蒋怀安看着黎石眼中闪动的认同,点了点头:“好!汉黎本是一家,除恶务尽,正该如此!”

三日后,县衙前的广场,人山人海。

黑压压的人头攒动,几乎挤满了每一寸空地。

陵水的汉人百姓,扶老携幼;附近峒寨的黎族同胞,也来了不少,他们好奇又期待地望着临时搭建起来的高台。

气氛庄严肃穆,又带着一种压抑的愤怒。

高台正中,摆着一张太师椅。

蒋怀安一身崭新的七品官服,头戴乌纱,神情严肃,端坐其上。

陈大海亲率一百名最精锐的民兵,手持长矛,腰挎佩刀,分布在高台四周和广场边缘,眼神警惕地注视着每一个角落,维持着现场秩序。

“时辰到!带人犯!”蒋怀安猛地一拍惊堂木,声音清晰地传遍整个广场。

衙役们应声而出,将五花大绑、形容枯槁的刘老三和李昌明押了上来。

两人腿脚发软,几乎是被拖上高台的,面如死灰,眼神涣散,哪还有半分往日的威风。

“跪下!”陈大海一声暴喝,抬脚就踹在两人的腿弯处。

扑通!

两人狼狈地跪倒在高台中央。

“肃静!”蒋怀安再次拍响惊堂木,“今日,本官在此,公开审理盐霸刘老三、前任县丞李昌明,勾结营私、鱼肉百姓一案!”

“传原告!”

第一个被带上台的,是一个头发花白、瘦骨嶙峋的老盐工。

他扑通一声跪倒在地,朝着蒋怀安砰砰磕头,老泪纵横:“大人!青天大老爷啊!您可要为我们这些苦哈哈做主啊!”

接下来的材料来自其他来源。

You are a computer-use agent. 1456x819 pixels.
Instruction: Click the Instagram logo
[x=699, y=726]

“老汉我…我一家三代都在盐场讨生活!那刘老三不是人啊!他把盐价压得比土还贱!我们累死累活,一天下来换不回半碗糙米!”

“我那小孙子,才五岁…就因为饿得狠了,偷了半块发霉的饼子,被刘老三的狗腿子活活打断了腿啊!”

老人泣不成声,捶胸顿足,台下的百姓听得也是眼圈发红,不少人跟着抹起了眼泪。

接着,又上来一个中年农妇,哭诉着李昌明如何强占了她家的救命田,逼得她丈夫上吊自尽。

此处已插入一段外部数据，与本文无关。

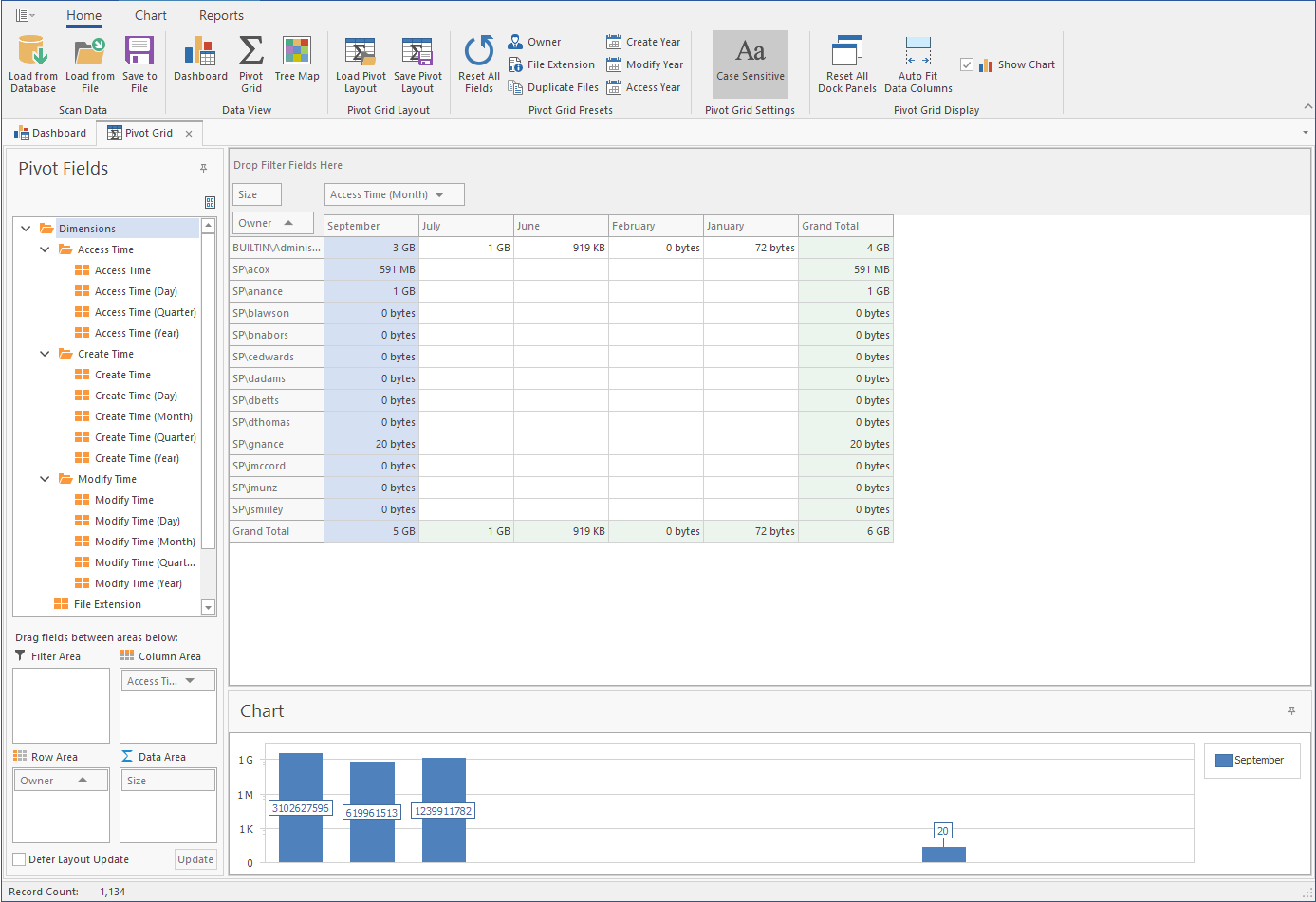Toggle the Show Chart checkbox

tap(967, 64)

一个断了胳膊的渔民,控诉刘老三的手下抢了他的渔船,还将他打成残废……

桩桩事件,血泪斑斑!

广场上的气氛越来越压抑,愤怒的火焰在每个人眼中燃烧。

“打死他们!”

“杀了这两个畜生!”

“油炸了都不解恨!”

群情激愤,声浪如同海啸般席卷整个广场!

刘老三和李昌明瘫在地上,屎尿齐流。

蒋怀安听完所有控诉,又命人宣读了两人勾结的罪证。

铁证如山,无可辩驳!

他猛地站起身,声音如同洪钟大吕,响彻云霄!

“盐霸刘老三!横行乡里,欺压百姓,草菅人命,罪恶滔天!”

“前任县丞李昌明!身为朝廷命官,不思保国安民,反与奸商勾结,贪赃枉法,罪加一等!”

“国法无情!民意难违!”

“本官宣判!”

所有人都屏住了呼吸,广场上瞬间安静了下来。

“盐霸刘老三!罪大恶极,民愤滔天!判!斩立决!即刻行刑!以儆效尤!”

“前任县丞李昌明!贪赃枉法,败坏官箴!判!流放琼州府铜鼓岭矿场!终身苦役!永世不得赦免!”

判决如同惊雷落地!

百姓们哪里见过这种阵仗,只觉情绪瞬间被点燃,一个劲的叫好。

“好!!!”

“杀得好!!!”

“蒋大人英明!青天大老爷啊!!!”

“万岁!万岁!!!”

积压了太久的怨愤和痛苦,在这一刻得到了彻底的宣泄!

民心士气,在这一刻,达到了前所未有的巅峰!

要的就是这个效果,蒋怀安默默偷笑,看来后世的这些经验成果是可以好好利用一下,有奇效。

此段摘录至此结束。